Dataset Folder Contents

Each dataset folder contains:

• train.parquet / test.parquet: training and test splits
• meta.json: dataset metadata (series IDs, lags, features, forecast horizon, frequency)
• config_global.py and/or config_local.py: hyperparameters for each experiment type
• dataset_source.txt: original data source reference

Datasets used for the global Hyper-Tree-ETS experiments (auselectricity, m3_yearly, tourism_monthly) additionally provide:

• train_padded.parquet / test_padded.parquet: back-appended series with uniform length
• meta_ets.json: ETS-specific metadata including the mask column for valid observations

Data availability

All datasets used in this paper are publicly available and are included directly in the replication kit under experiments/datasets/ as pre-processed train.parquet / test.parquet files. No dataset requires registration, payment, or NDA access. Upstream sources and citations are documented per dataset in dataset_source.txt. To run the experiments, one does not need to download any additional data to run the reproducibility check.

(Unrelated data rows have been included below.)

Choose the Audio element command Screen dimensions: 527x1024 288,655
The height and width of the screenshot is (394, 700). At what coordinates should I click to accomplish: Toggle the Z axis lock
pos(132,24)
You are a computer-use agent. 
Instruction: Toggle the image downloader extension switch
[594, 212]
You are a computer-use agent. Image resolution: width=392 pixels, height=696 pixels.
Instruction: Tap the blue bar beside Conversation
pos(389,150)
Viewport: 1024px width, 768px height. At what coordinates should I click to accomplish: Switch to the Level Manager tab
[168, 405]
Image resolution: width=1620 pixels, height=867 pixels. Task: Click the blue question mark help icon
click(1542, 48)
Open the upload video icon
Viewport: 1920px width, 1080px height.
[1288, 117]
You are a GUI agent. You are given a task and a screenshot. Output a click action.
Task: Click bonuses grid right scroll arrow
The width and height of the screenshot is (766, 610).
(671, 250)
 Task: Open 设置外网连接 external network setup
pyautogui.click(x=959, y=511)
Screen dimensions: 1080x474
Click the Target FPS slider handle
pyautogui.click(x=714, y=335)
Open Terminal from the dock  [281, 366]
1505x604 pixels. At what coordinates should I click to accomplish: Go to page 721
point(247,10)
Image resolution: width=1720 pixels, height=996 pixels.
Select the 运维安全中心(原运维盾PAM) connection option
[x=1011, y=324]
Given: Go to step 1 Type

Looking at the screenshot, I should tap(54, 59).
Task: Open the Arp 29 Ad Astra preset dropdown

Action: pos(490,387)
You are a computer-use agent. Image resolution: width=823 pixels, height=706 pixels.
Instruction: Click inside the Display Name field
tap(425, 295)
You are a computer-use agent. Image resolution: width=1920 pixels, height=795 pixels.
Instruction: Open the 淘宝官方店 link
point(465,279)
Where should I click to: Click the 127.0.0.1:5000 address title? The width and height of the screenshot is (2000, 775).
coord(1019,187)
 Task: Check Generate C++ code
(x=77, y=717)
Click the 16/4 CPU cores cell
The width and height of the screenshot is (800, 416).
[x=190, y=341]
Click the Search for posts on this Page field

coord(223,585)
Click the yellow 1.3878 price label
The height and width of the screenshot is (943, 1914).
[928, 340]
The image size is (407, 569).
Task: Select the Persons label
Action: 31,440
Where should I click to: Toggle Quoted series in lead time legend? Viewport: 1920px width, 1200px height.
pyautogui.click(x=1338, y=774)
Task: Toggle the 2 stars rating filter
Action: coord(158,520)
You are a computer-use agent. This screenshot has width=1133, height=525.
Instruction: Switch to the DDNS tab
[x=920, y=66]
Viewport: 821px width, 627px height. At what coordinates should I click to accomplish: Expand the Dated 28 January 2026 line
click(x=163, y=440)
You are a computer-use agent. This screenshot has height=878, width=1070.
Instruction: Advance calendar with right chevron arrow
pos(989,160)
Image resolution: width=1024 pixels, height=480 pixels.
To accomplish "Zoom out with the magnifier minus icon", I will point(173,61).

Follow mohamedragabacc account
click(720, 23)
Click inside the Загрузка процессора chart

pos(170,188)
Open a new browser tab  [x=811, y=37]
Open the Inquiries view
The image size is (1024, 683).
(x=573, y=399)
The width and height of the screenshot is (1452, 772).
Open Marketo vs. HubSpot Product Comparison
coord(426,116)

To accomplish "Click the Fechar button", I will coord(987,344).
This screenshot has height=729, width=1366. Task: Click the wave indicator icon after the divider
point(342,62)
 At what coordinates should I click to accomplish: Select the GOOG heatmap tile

The {train,test}.parquet and {train,test}_padded.parquet files in each experiments/datasets/<name>/ folder are produced by one-time preprocessing from the upstream raw sources cited in each dataset_source.txt.

Models Compared

Hyper-Tree models:

• Hyper-Tree-AR: Autoregressive model with tree-learned, time-varying AR(p) parameters
• Hyper-TreeNet-AR: Hybrid GBDT encoder + MLP decoder for AR(p) parameters
• Hyper-Tree-ETS: Exponential smoothing with tree-learned parameters

Tree-based baselines:

• LightGBM: Standard LightGBM
• LightGBM-AR: LightGBM with autoregressive lag features
• LightGBM-STL: LightGBM on STL residuals (local only)

Deep learning baselines:

• DeepAR: Autoregressive RNN
• TFT: Temporal Fusion Transformer
• Chronos: Pre-trained foundation model (chronos-t5-base)

Classical baselines:

• AutoARIMA / AutoARIMA-X (local only): ARIMA with automatic (p,d,q) selection; the -X variant adds features.
• AR(p) / AR(p)-X (local only): fixed-order ARIMA(p, 0, 0); the -X variant adds features.
• AutoETS (local only): Automatic Exponential Smoothing (used as MASE reference).

Contact

For questions about reproducing the results, please open an issue on the project's GitHub repository.

License

Code in this repository is released under the Apache License 2.0 with Commons Clause License Condition v1.0. See the LICENSE file at the repository root.